Myeloproliferative disorders is the name for a group of conditions that cause blood cells -- platelets, white blood cells, and red blood cells -- to grow abnormally in the bone marrow. Though myeloproliferative disorders are serious, and may pose certain health risks, people with these conditions often live for many years after diagnosis. The prognosis largely depends on the type of disorder.

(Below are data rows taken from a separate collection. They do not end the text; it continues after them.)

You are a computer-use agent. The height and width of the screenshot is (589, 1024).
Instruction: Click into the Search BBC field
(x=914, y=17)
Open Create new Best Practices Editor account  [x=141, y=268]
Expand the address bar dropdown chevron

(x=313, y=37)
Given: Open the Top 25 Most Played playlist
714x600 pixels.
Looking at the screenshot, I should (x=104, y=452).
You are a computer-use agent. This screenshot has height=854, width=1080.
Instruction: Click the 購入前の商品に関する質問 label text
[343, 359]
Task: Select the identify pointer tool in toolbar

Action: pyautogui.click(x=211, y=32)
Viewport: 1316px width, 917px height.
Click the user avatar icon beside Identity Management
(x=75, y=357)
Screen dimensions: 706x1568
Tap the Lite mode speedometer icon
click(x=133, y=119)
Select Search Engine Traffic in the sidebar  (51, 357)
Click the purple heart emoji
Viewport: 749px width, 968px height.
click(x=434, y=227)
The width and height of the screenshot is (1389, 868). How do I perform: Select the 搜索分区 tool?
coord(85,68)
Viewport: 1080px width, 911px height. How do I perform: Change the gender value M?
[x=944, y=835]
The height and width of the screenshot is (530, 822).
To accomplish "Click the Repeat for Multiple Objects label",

Myeloproliferative disorders include:

* Polycythemia vera -- occurs when the bone marrow produces too many blood cells, especially red blood cells
* Essential thrombocytosis -- occurs when the body produces too many platelet cells, which help blood to clot. Clots can block blood vessels leading to heart attack or stroke.
* Primary or idiopathic myelofibrosis (also known as myelosclerosis) -- occurs when the bone marrow produces too much collagen or fibrous tissue in the bone marrow. This reduces bone marrow's ability to produce blood cells.
* Chronic myelogenous leukemia (CML) -- cancer of the bone marrow that produces abnormal granulocytes (a type of
white blood cell) in the bone marrow


Every 4 minutes one person is diagnosed with a blood cancer.

An estimated 139,860 people in the United States will be diagnosed with leukemia, lymphoma or myeloma in 2009. New cases of leukemia, Hodgkin and non-Hodgkin lymphoma and myeloma account for 9.5 percent of the 1,479,350 new cancer cases diagnosed in the United States this year*.

Overall incidence rates per 100,000 population for leukemia, lymphoma and myeloma are almost identical for data reported in 2008 and 2009 [(leukemia 12.2, 2009 vs.12.3, 2008); (NHL, 19.5, each year); (Hodgkin lymphoma, 2.8, each year); (myeloma, 5.6, each year)].

Leukemia, lymphoma and myeloma will cause the deaths of an estimated 53,240 people in the United States this year. These blood cancers will account for nearly 9.5 percent of the deaths from cancer in 2009 based on the 562,340 total cancer-related deaths.

Every ten minutes, someone dies from a blood cancer. This statistic represents nearly 146 people each day, or more than six people every hour. Leukemia causes more deaths than any other cancer among children and young adults under the age of 20. In general, the likelihood of dying from most types of leukemia, lymphoma or myeloma decreased from 1996 to 2005 (the most recent data available).

*Facts and statistics from Leukemia, Lymphoma, Myeloma Facts 2009-2010, June 2009.